WHAT YOU NEED TO DO: Without the images, print all the entries below exactly as given.

DATA PROVIDED:
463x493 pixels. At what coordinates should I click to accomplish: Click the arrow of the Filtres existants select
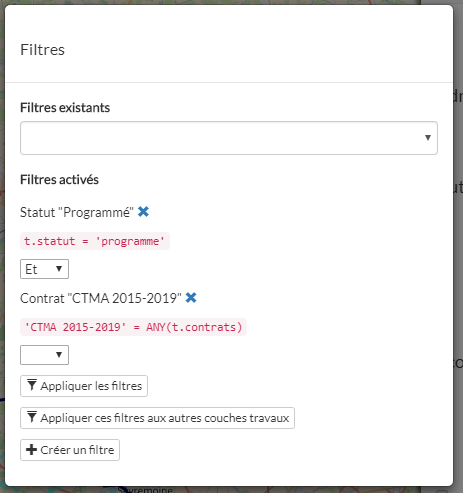(x=428, y=138)
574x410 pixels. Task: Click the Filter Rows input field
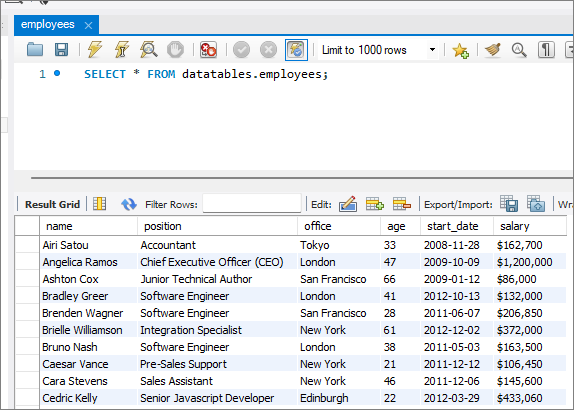[252, 204]
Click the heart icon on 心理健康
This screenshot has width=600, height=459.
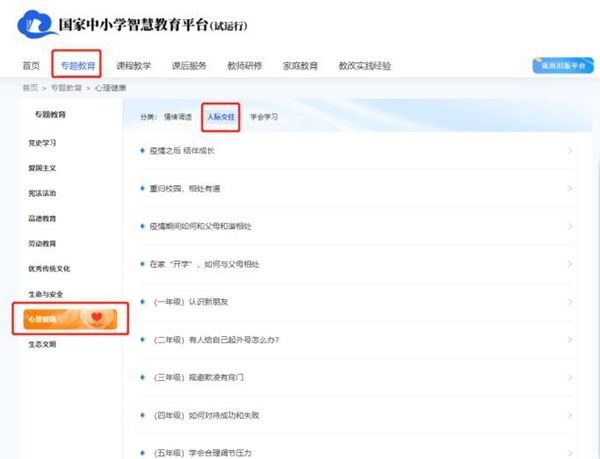click(x=97, y=318)
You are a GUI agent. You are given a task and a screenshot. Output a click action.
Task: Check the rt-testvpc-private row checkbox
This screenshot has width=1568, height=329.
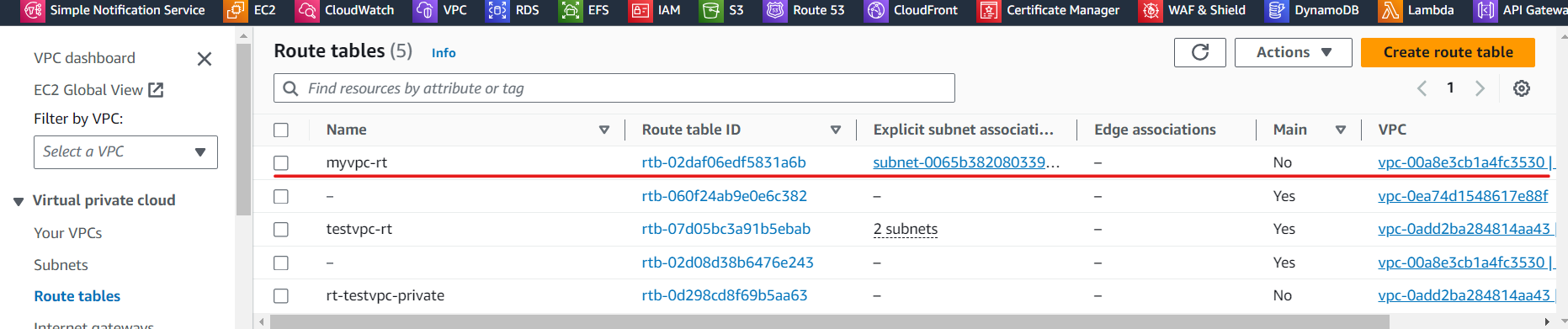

REPLY TO THE TASK:
463x493 pixels. At what coordinates should I click to accomplish: Click the arrow of the Filtres existants select
(x=428, y=138)
574x410 pixels. Task: Click the Filter Rows input field
[252, 204]
Click the heart icon on 心理健康
This screenshot has width=600, height=459.
click(x=97, y=318)
You are a GUI agent. You are given a task and a screenshot. Output a click action.
Task: Check the rt-testvpc-private row checkbox
This screenshot has width=1568, height=329.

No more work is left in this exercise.